Bonus section of exotic (dumb) ideas
"just because you can doesn’t mean you should"
Here is list of ideas that I come up with, but decided not to pursue (for different reasons). They are sorted in rising madness you need for implementation.
Use a several of NVMe drives and mmap
Plan: Get motherbord with a lot of nvme ports, buy N nvme disks with max IOPS.
Pros: Could be super cheap, and probably smallest of all proposed.
Cons: Even slower then optane, issues with random access speeds
Optane memory server
Plan: Buy optane-ram compatible server, 8 optane sticks with 128Gb.

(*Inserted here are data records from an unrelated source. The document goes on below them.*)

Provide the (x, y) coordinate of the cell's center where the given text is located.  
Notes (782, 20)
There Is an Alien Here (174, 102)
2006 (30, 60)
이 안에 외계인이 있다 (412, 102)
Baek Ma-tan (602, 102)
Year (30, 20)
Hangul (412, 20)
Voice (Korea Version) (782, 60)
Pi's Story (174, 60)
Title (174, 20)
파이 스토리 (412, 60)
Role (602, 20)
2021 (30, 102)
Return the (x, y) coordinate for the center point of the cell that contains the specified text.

Pros: 128Gb optane sticks cost like dirt
Cons: very slow, hard to get server that would support it (I wasn't able to source one for a reasonable price)
64x 16gb Raspberry PIs (or other SBC)
Plan: Get 3 of 48x1Gb switches, interconnect them, struggle, cry
Pros: You can become popular SBC blogger
Cons: Cost a lot of money, slow inference
A lot of smaller PCs with older gaiming rigs 16,32 Gb ones.
Plan: Raid every ebay listing, facebook marketplace and thrift shop build giant cluster out of them.
Pros: It's your chance to meet new people, you will see a lot of new places around the city (or even neighboring ones)
Cons: A lot of struggles to interconnect them, huge power consumption, constant hardware failures
LLM@Home
Plan: Organize community for people to distribute parts of the weights on their PCs, compute/combine.
Pros: Basically free (It's not you who will pay for hardware) and in batch inference actually could work (like how SETI@Home works).
Cons: Slow, unreliable, huge overhead
Tape drives
Plan: Get several older generation of tape drives, connect them in parallel, distribute weights between them.
Pros: Very comedic, getting 1 token per shuffles of tapes will make you appreciate speed of modern computers.
Cons: No cons, please do it, share your video or post with me, I want to see it.